Adult children may not call often if there is an unresolved childhood hurt. It can feel easy to downplay the gravity of childhood pain; to parents, these old issues may feel irrelevant or minor. If your child doesn’t call you as often as you’d like or your relationship lacks the closeness you crave, there may be some old wounds that need tending to.
Sometimes, the hardest part about addressing these wounds is the fact that parents and children inevitably recall childhood events through very different lenses. While a parent may remember their own stress, exhaustion, and financial fears, the child may only remember their parent’s aloofness when they came home from school. While a parent may remember arguments with their spouse and the impact it had on the marriage, the child may carry the scars of tiptoeing nervously around the house or trying to keep the peace.
If there are old wounds, be open to discussing them. Listen to your child with the intent to understand their lived experience, not with the intent to respond or explain. Their memory will differ from yours, but each of you experienced that childhood in legitimate ways. With all that parents do for their children, making room for this process can be difficult. But improving a relationship means making room for another’s experience and reality and acknowledging that point of view.
9. How am I communicating my needs to my child?

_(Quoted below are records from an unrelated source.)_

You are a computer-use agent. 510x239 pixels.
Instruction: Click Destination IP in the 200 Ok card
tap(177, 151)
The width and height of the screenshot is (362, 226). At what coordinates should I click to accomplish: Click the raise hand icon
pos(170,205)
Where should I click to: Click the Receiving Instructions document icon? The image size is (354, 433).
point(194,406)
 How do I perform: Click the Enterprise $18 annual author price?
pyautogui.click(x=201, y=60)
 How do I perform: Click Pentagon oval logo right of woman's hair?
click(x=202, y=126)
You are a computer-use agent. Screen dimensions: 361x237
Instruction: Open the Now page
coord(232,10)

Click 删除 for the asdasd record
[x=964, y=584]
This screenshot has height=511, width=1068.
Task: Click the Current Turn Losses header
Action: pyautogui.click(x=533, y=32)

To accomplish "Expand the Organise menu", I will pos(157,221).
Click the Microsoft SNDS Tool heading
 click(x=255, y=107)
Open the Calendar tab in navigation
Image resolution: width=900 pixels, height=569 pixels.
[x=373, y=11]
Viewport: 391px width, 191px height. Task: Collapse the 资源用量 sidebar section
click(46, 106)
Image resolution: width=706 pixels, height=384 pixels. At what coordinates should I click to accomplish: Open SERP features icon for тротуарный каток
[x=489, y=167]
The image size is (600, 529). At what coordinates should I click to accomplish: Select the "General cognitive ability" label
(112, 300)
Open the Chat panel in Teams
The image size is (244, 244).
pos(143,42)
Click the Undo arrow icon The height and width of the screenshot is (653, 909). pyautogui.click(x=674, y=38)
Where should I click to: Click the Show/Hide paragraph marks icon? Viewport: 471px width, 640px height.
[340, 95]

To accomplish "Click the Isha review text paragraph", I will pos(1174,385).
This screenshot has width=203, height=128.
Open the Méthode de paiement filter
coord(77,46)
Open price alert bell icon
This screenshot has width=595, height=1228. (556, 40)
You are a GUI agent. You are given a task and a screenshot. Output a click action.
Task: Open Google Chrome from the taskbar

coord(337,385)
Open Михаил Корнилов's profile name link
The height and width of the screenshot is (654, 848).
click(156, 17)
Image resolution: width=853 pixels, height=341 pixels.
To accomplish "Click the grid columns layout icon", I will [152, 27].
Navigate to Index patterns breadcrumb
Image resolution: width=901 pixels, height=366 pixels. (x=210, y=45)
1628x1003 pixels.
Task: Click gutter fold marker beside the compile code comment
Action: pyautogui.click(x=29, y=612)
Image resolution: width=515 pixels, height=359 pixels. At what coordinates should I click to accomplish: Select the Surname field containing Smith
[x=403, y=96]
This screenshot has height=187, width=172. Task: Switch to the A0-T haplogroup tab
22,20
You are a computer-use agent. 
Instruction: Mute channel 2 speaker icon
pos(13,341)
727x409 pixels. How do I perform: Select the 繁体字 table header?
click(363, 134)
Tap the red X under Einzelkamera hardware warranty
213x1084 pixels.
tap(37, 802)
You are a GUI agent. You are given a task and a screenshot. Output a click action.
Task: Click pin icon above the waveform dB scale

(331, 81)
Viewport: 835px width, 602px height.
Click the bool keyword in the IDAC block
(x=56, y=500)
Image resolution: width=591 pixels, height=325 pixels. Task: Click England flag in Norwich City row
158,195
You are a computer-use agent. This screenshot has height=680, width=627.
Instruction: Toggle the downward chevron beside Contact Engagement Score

Sometimes, a pattern of disconnection perpetuates out of habit, but both parties struggle to work their way out of it. When a parent feels disconnected from their adult child, they may deploy guilt tactics to get them to call more. They may blame the child for the parent’s state of being by saying something like, “I feel so lonely when you don’t call. I have nobody to talk to.” A parent may also use comparison: “Your brother calls me every week; why can’t you?” or sense of duty: “I raised you; you owe me a call once per week.” While the guilt often succeeds in the short term, it sows discontent and disconnection in the long term. The child may resent the tactic and distance themselves, which leads the parent to turn back to guilt to reconnect once again.
It may be time for a new way of speaking to your child. Parents may need to acknowledge their past tactics while explaining that it comes from a deep love for the child, a desire to be part of their life, and a fear that they will be left out.
The Hard Questions
These are hard questions, and they focus on questions that parents can ask themselves if they’re looking for clarity. Ultimately, however, parents and children share the responsibility for communicating their needs effectively, honoring each other’s boundaries, and consistently working on the health of the relationship.